── THE RECORDS

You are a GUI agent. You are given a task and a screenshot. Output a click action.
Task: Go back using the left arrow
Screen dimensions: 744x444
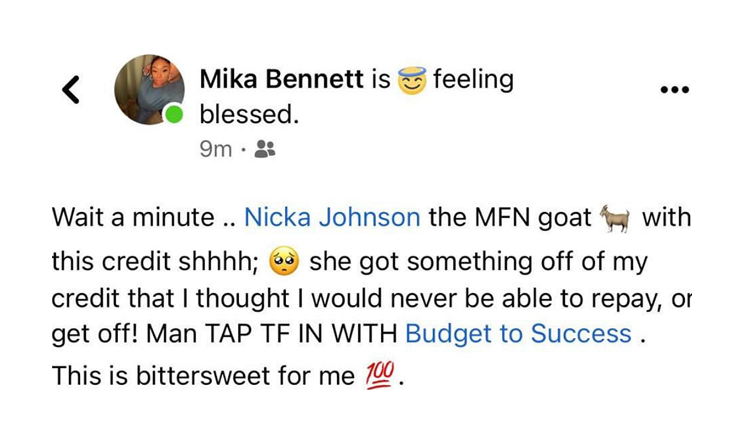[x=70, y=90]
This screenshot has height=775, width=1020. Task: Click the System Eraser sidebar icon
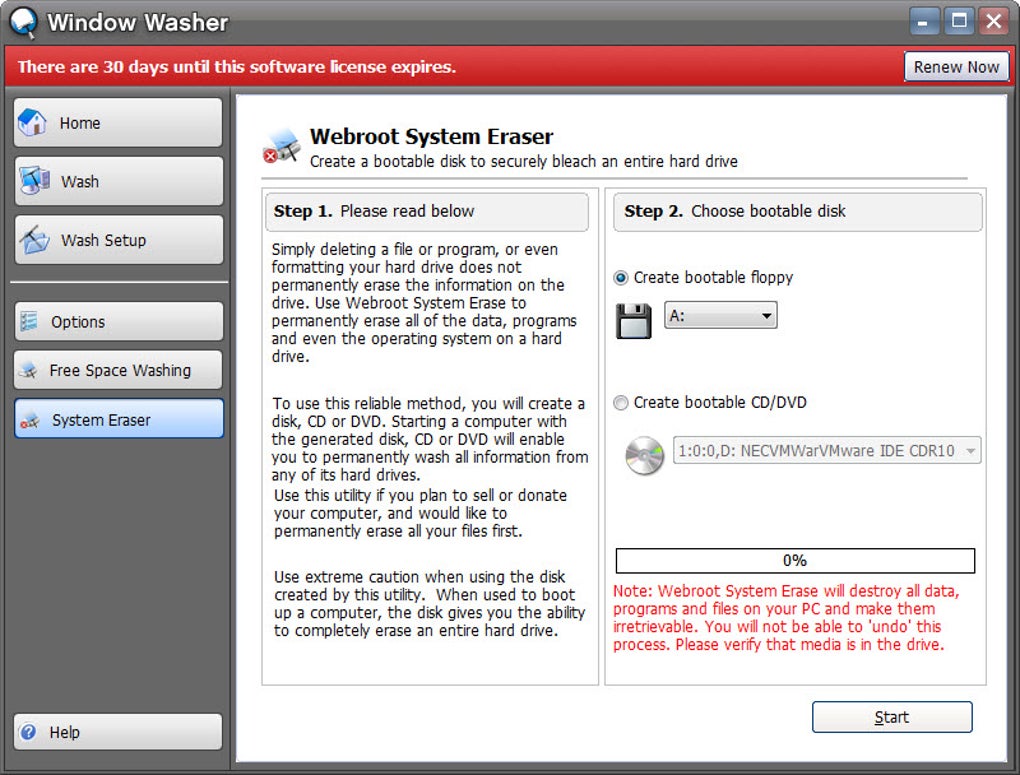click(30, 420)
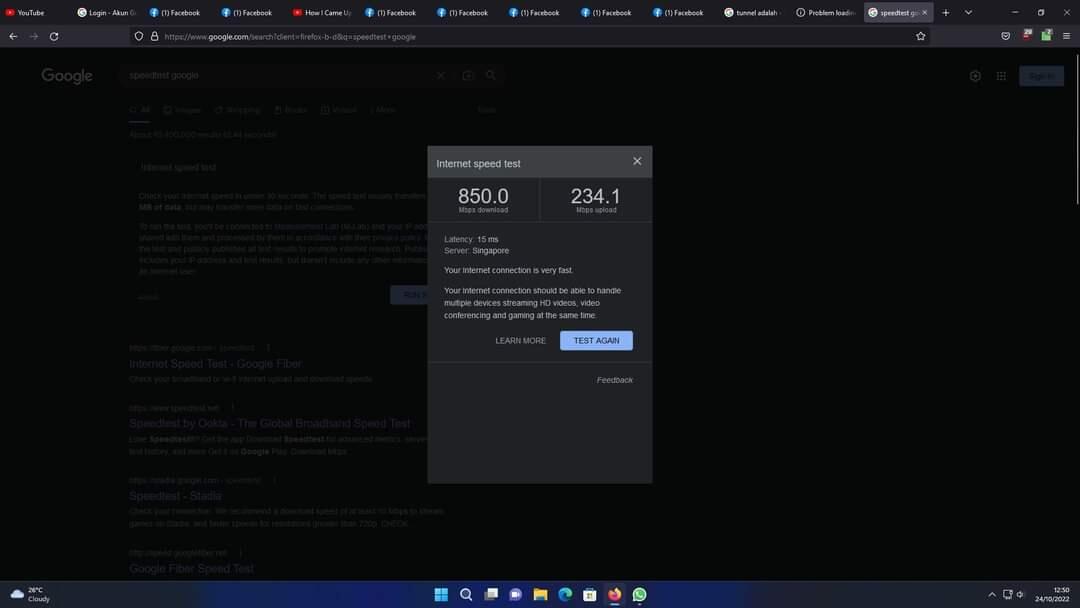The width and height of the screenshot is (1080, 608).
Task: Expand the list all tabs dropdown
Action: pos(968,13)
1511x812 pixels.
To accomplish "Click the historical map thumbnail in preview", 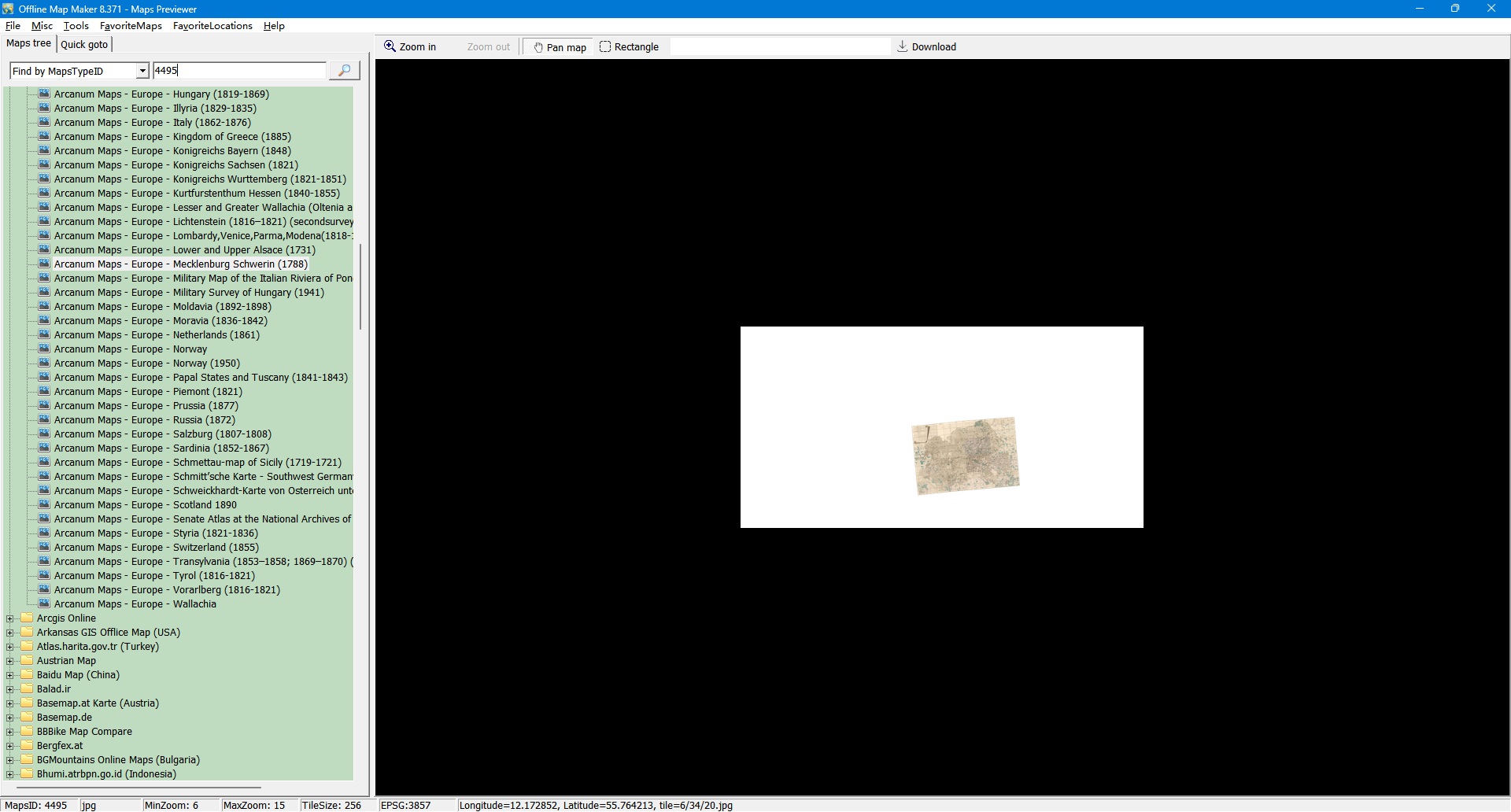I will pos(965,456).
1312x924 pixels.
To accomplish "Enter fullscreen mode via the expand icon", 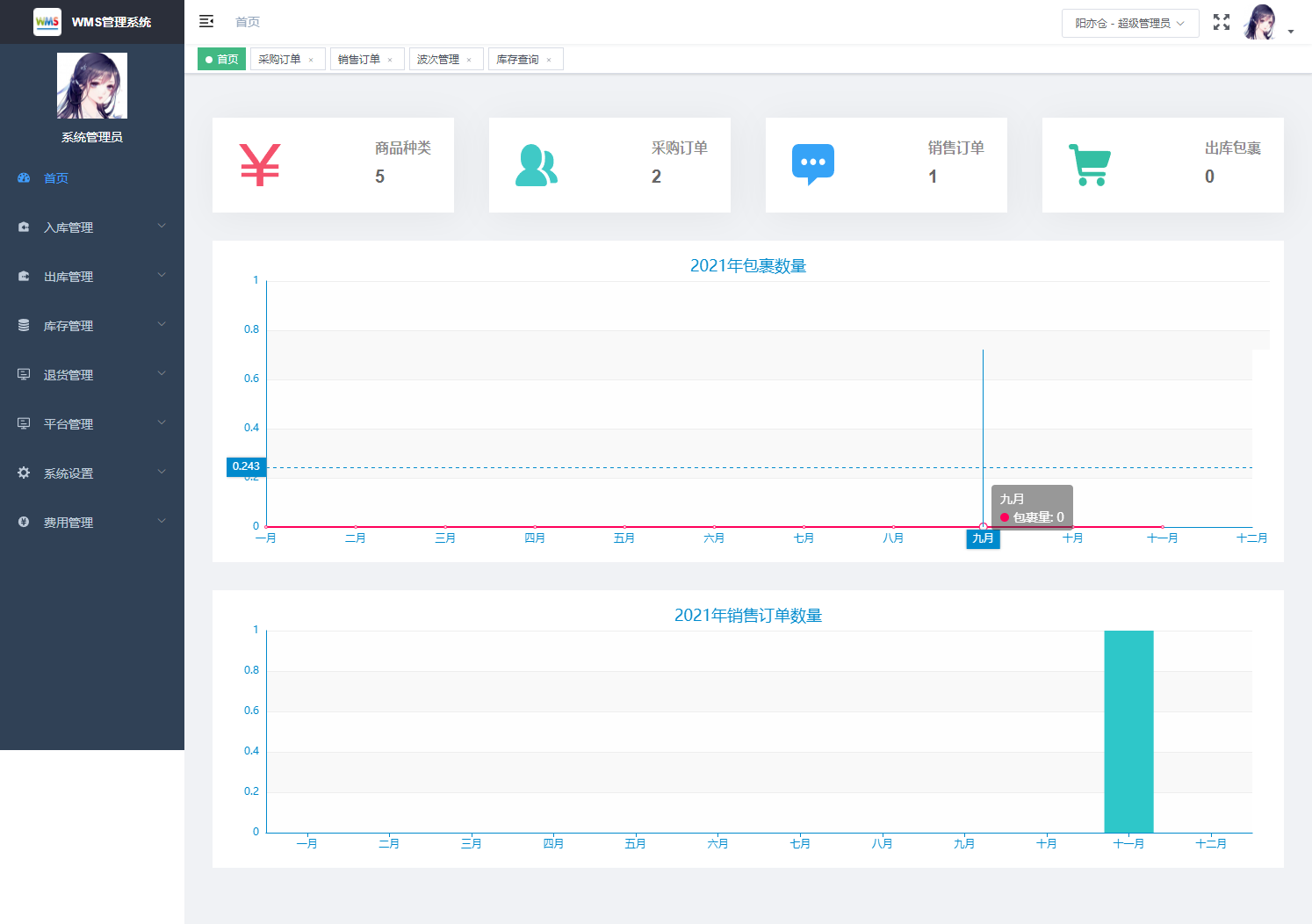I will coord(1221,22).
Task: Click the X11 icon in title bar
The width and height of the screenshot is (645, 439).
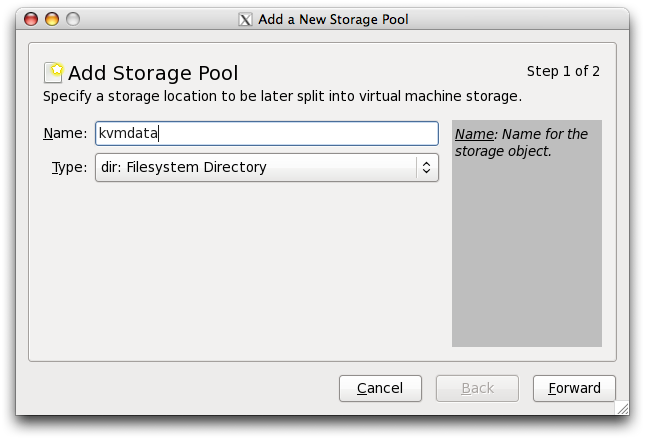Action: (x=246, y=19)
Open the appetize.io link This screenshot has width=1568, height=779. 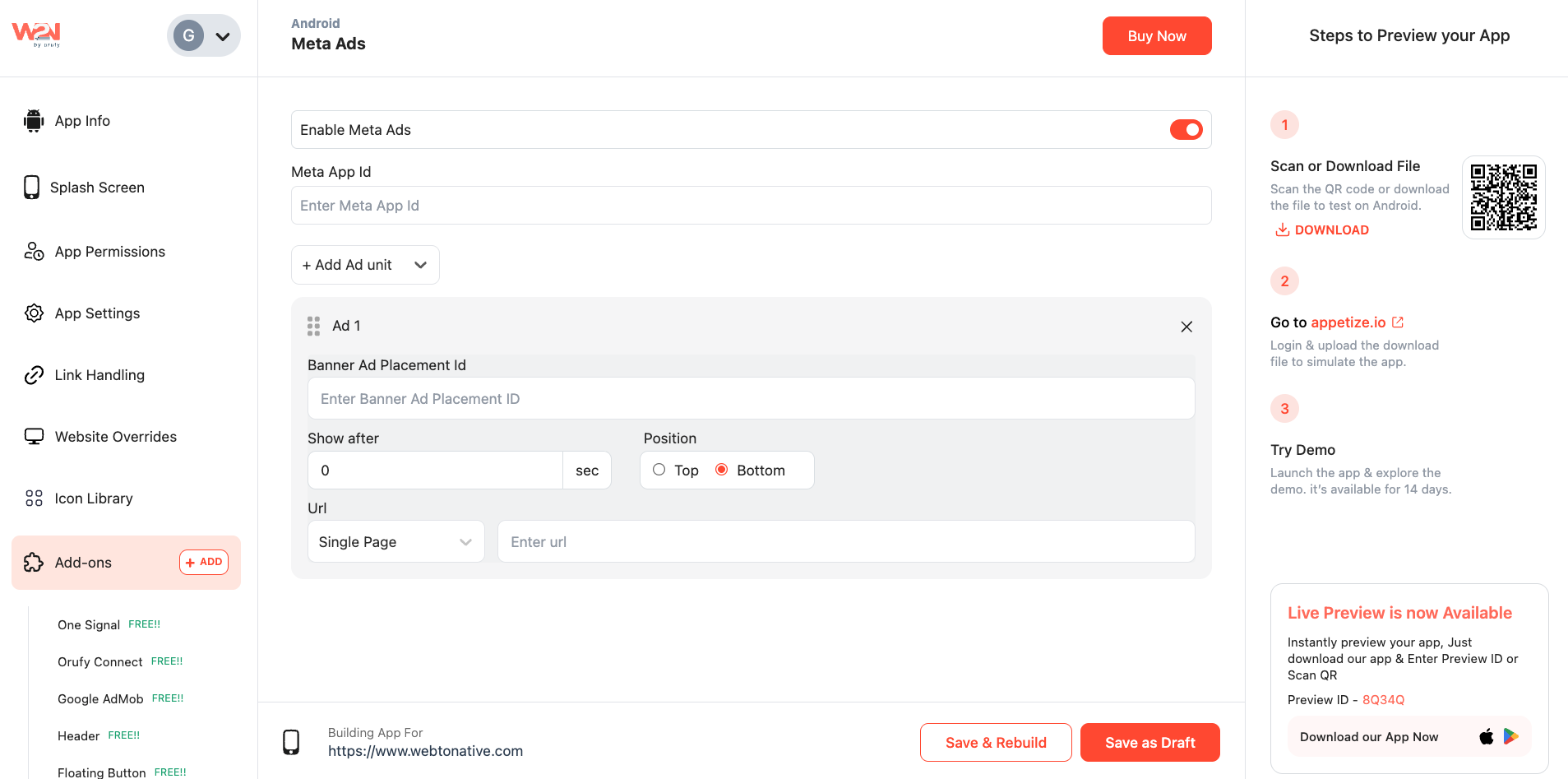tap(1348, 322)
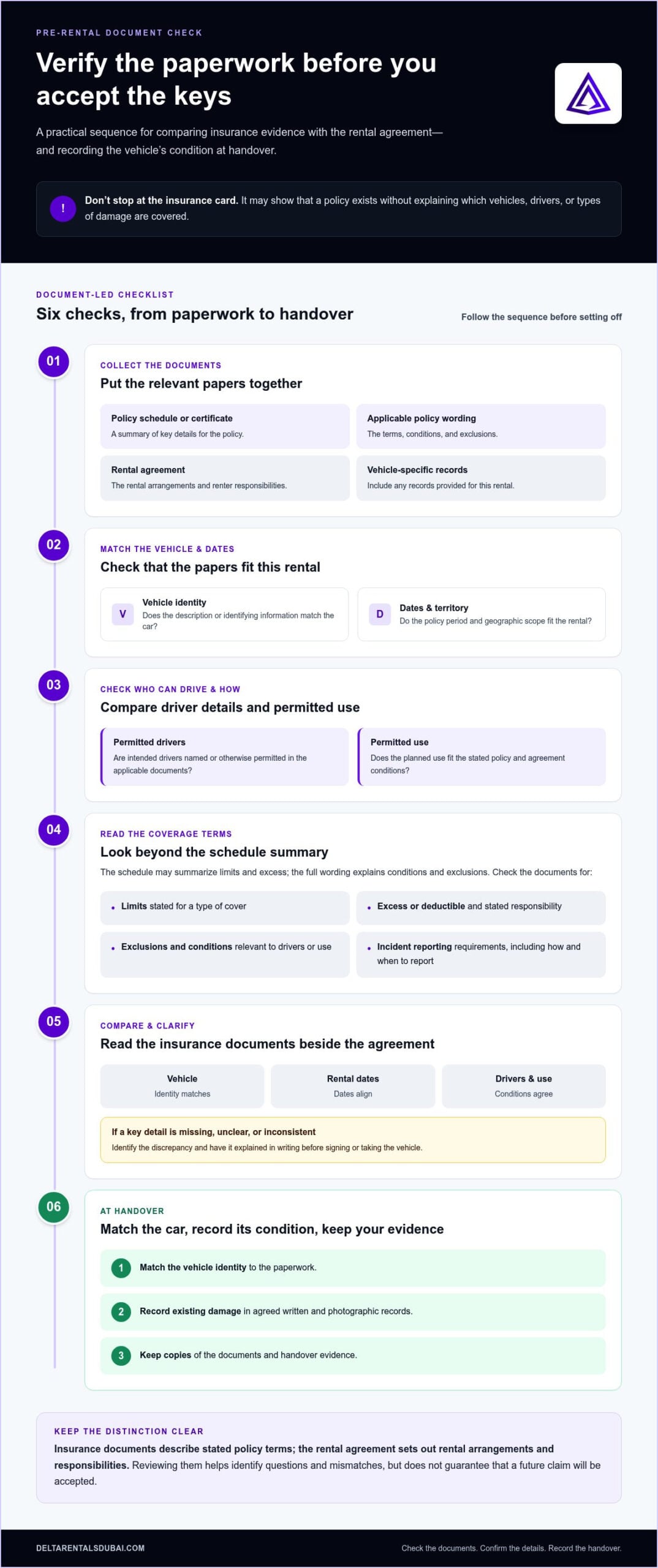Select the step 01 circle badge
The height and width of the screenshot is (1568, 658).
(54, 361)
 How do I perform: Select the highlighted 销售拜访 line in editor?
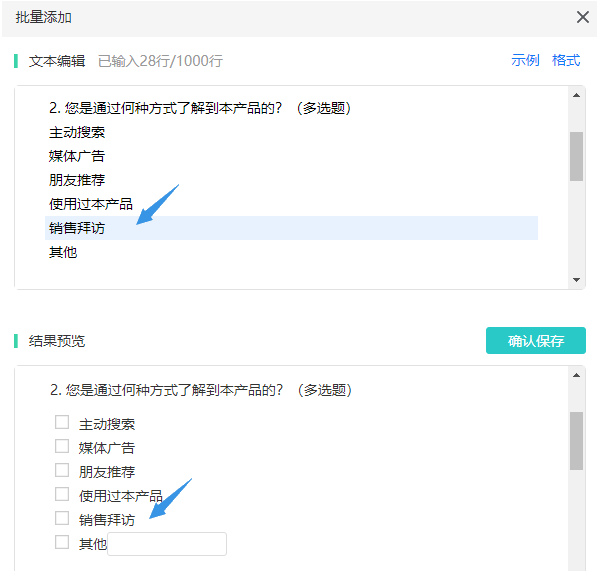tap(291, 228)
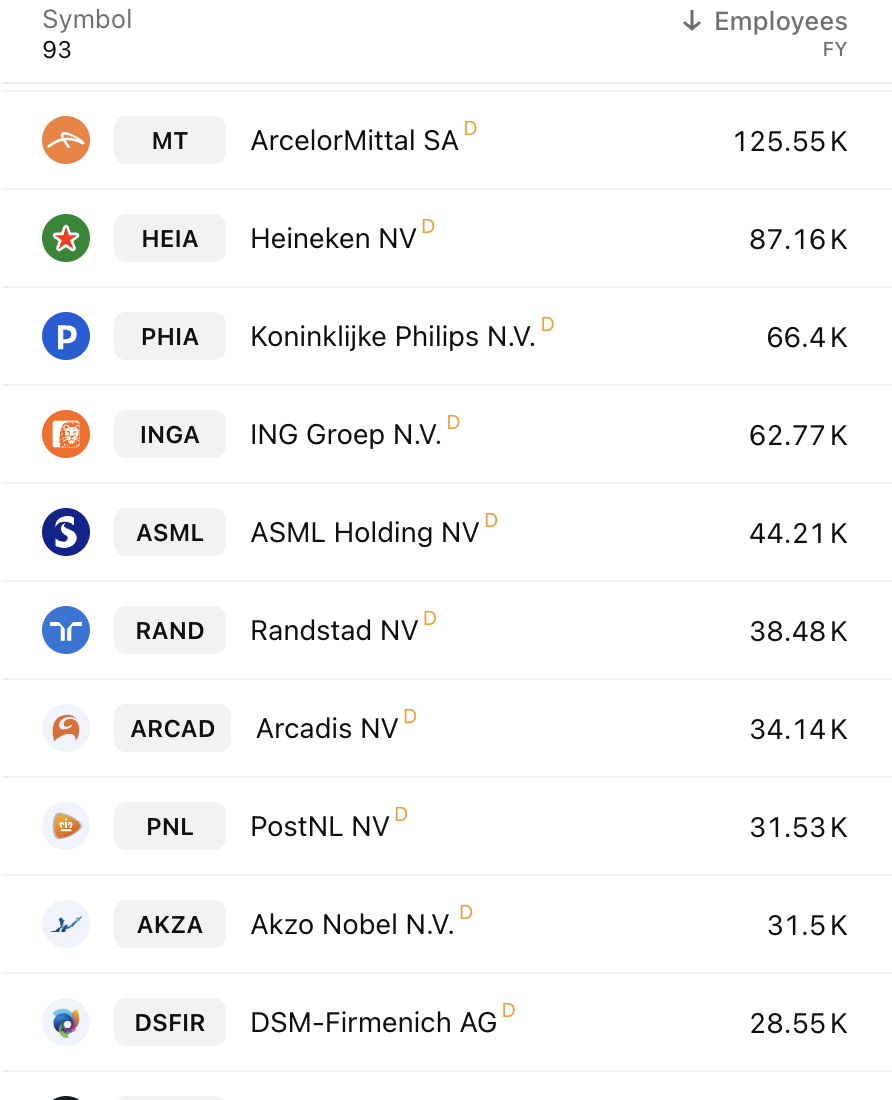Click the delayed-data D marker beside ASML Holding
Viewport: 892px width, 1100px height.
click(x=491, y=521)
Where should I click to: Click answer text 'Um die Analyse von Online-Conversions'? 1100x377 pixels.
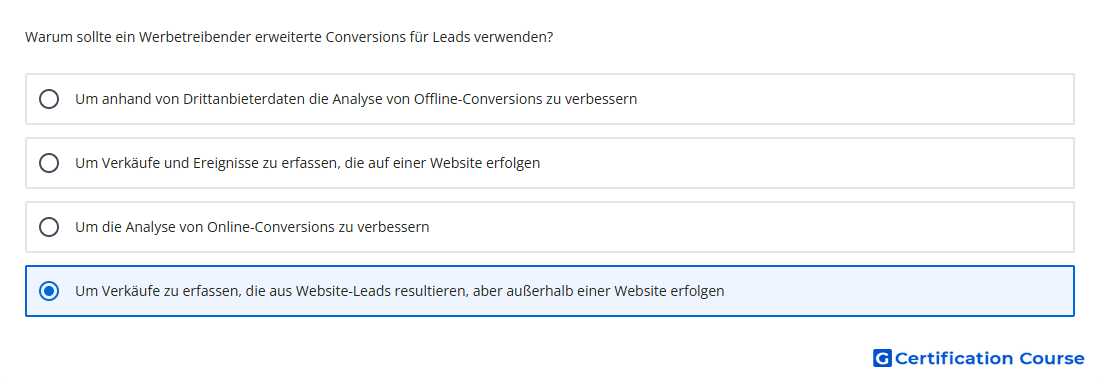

────

== YOUR TASK ==
Which lines hold the word "pixels"? Return all of them from the records above.

== EXERCISE SOLUTION ==
1511x812 pixels.
1312x924 pixels.
Where should I click to: Click answer text 'Um die Analyse von Online-Conversions'? 1100x377 pixels.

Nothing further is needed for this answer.